As consumers we have become bailout victims of a government that seems incapable of managing the public purse. The consumer is an easy target for quick money through bogus taxes and other government services user-fees, yet consumers, through their money, provide the fuel that drives the economy to greater production levels. Government needs to understand and respect the fact that consumers are the holy grail of the economy. Without a healthy consumer base, business activities and government have no legitimate reason to exit.


Our government is very good at taking money to spend on short-term and long-term expenditures, of which, since the last fiscal crisis in 2010/2011, have failed to yield proper dividends for the economy at large. What has the National Development Strategy delivered for emaSwati? Nothing but gaping financial holes that emaSwati have to fill with their own personal incomes.


Government has opened gaping financial holes that need filling urgently, to turn the economy into a positive trajectory. These gaping financial holes have been opened by stretching consumer wallets to a point where even the money people use to hide under their beds has simply vanished.


Emerge


On the one hand, government burnt through billions of Emalangeni to emerge among the top economies in terms of flashy five-star hotels, a state-of-the-art airport, among other flashy expenditures, while on the other hand, it chose selective amnesia that Free Primary Education would require real and incremental millions of Emalangeni year on year to sustain it; that our hospitals would still need resources to keep people alive, that the 44 000 civil servants would still be queuing relentlessly at ATMs demanding their monthly salaries, and above all, that the country would still need monthly cash flow to sustain all the government services to keep the economy alive.


If it is not borrowed money, government now keeps itself afloat on the backs of the struggling consumers, that is, you and me and the few businesses that have managed to survive in Eswatini.


What do you think is government’s plan to rescue the economy and correct the financial mess it has made out of the public accounts? It will be new bogus taxes, new blue-books, new driver’s licences, the list goes on and on. Just as well, government will tap into the Motor Vehicle Funds, Public Pension Funds, among other key funds to plaster an already hopeless and gaping wound.

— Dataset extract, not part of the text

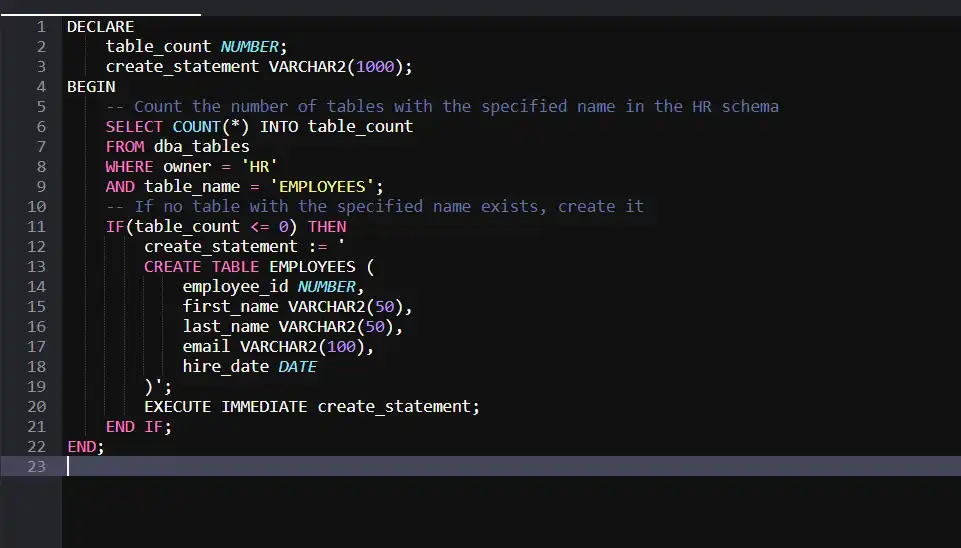Click the BEGIN keyword
Image resolution: width=961 pixels, height=548 pixels.
tap(91, 87)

This kind of behaviour has become pathological with our government and without a new and proper plan for the economy that respects both consumers and businesses as the holy grail of the economy, the country will continue to circle around the same issues until the close of the National Development Strategy which was supposed to deliver our First World by 2022.
Forget the usual staged talks about fiscal consolidation supposed to crack a whip on government spending: it simply won’t work without a proper plan on how government can make money without squeezing consumers the little bit they make in this struggling economy. Through the guise of fiscal consolidation, government will save a few Emalangeni here and there, and when it starts to look like we have come out of the dark, it will take the very same money and burn it through useless expenditures that do not improve services in our hospitals, schools, communities and our personal lives.
Can the new legislators get one thing clear: the economy needs people and businesses to have money in their pockets in order to support economic activities that will in turn increase the revenue government receives to spend as it sees fit. It is basic economics that our government needs to come to terms with, and from there it needs to formulate an economic recovery plan that will put consumers and businesses at the centre of the economy. Enough with our government squeezing money out of consumers and businesses to fill its gaping financial holes!